- [STORED DATA]:
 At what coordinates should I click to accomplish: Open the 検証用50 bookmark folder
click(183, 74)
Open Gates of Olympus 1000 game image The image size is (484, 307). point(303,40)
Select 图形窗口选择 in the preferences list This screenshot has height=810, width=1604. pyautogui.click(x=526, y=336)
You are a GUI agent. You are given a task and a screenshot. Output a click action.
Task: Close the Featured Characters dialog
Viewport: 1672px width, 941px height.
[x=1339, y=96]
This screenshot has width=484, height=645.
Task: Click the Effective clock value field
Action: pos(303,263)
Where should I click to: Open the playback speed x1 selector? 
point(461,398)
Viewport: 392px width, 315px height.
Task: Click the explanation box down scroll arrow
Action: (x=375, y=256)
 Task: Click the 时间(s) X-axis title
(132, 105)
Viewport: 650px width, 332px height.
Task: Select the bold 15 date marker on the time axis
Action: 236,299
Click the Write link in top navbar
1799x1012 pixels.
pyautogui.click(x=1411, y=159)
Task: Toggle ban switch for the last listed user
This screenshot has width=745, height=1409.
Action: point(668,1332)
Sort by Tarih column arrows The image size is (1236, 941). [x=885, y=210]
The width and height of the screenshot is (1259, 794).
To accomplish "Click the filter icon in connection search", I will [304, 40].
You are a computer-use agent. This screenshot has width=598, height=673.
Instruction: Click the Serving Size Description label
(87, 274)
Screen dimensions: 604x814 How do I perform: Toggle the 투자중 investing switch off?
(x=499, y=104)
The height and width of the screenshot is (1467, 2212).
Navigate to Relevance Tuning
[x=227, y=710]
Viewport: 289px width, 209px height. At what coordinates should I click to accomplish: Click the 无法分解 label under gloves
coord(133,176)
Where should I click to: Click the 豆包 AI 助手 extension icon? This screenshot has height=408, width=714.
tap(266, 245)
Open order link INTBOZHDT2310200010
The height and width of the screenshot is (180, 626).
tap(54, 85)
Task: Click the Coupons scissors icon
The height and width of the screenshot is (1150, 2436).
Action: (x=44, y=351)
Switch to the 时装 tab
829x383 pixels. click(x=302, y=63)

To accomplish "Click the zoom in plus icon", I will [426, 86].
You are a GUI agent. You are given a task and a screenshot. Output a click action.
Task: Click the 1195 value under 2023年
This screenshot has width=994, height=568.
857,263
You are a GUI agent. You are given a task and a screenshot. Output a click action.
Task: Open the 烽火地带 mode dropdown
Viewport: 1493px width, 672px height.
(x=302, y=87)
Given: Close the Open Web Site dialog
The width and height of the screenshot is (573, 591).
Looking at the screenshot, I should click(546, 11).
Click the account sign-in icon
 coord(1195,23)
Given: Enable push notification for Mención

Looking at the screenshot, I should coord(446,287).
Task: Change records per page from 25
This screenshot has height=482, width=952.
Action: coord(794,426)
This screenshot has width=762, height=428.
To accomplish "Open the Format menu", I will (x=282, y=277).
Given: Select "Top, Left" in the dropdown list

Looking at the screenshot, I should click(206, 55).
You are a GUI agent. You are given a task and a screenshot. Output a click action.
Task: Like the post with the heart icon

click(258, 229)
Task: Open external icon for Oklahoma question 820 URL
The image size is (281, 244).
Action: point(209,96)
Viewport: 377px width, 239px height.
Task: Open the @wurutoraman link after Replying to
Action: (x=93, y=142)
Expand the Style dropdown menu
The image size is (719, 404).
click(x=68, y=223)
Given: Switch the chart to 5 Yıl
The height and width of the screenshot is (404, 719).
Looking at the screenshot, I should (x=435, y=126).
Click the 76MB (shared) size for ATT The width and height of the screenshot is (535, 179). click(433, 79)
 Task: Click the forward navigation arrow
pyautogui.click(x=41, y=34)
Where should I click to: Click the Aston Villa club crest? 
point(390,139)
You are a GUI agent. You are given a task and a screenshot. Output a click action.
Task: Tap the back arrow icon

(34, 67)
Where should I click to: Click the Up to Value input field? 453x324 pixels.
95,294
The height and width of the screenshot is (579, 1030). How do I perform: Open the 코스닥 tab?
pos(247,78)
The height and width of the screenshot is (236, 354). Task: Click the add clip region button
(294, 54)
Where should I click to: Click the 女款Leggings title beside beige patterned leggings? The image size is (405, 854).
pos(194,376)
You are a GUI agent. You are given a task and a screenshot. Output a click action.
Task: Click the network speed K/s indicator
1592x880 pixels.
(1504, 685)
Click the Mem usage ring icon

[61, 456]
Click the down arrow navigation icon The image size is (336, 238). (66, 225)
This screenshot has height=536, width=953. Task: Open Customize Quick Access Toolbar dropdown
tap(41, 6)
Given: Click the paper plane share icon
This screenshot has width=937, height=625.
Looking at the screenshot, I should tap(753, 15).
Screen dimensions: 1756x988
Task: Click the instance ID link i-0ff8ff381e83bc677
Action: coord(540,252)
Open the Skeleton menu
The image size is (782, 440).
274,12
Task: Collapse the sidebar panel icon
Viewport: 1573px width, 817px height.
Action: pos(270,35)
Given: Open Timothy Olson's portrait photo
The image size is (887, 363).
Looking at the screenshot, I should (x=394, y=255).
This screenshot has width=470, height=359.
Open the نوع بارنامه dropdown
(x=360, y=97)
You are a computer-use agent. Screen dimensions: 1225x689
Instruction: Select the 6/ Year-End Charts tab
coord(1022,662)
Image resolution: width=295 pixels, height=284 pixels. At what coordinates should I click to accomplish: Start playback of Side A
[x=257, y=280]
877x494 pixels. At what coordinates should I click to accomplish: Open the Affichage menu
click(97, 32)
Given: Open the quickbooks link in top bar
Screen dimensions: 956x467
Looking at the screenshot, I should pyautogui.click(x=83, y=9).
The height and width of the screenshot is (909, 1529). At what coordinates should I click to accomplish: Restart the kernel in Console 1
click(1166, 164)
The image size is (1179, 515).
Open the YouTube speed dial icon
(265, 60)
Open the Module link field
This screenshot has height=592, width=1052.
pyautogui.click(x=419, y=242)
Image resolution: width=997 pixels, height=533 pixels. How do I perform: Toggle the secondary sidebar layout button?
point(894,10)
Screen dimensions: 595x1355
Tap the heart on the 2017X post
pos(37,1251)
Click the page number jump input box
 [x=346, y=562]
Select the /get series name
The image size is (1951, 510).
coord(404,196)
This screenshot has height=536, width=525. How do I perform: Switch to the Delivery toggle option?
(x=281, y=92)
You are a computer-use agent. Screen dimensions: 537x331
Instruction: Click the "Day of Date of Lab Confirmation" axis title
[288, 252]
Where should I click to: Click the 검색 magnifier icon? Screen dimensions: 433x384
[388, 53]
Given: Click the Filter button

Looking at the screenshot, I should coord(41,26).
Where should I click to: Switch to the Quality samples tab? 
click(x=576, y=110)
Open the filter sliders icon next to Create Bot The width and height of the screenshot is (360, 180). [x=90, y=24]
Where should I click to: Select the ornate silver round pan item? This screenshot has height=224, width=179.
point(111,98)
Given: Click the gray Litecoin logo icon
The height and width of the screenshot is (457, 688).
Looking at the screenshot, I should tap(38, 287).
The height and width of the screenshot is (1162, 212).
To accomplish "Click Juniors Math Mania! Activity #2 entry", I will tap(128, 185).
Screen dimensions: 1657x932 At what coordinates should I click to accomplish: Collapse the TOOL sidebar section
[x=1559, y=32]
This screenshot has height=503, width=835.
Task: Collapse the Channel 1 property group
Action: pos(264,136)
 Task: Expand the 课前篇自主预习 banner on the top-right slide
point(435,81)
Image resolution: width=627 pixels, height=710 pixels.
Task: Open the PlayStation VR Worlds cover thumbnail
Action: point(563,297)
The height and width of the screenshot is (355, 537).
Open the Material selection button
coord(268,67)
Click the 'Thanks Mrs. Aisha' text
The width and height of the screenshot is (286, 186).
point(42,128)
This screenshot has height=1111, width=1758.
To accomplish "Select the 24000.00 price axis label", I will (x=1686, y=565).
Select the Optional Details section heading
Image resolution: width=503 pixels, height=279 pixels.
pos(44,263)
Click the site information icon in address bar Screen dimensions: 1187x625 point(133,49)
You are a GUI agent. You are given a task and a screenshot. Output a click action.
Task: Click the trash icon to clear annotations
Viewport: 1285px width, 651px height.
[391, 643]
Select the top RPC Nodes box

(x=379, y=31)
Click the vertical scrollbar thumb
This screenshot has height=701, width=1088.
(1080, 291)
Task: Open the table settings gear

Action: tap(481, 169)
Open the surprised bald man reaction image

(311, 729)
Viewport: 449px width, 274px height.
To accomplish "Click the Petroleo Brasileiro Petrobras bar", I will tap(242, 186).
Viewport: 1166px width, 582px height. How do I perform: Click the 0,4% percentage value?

- [PROBLEM TO SOLVE]: Reproduce the data without any change, starting at the beginning of the data and ending with the line that contains "Action: pos(303,263)", including both ends.

- [OUTPUT FOR THIS EXERCISE]:
 At what coordinates should I click to accomplish: Open the 検証用50 bookmark folder
click(183, 74)
Open Gates of Olympus 1000 game image The image size is (484, 307). point(303,40)
Select 图形窗口选择 in the preferences list This screenshot has height=810, width=1604. pyautogui.click(x=526, y=336)
You are a GUI agent. You are given a task and a screenshot. Output a click action.
Task: Close the Featured Characters dialog
Viewport: 1672px width, 941px height.
[x=1339, y=96]
This screenshot has width=484, height=645.
Task: Click the Effective clock value field
Action: pos(303,263)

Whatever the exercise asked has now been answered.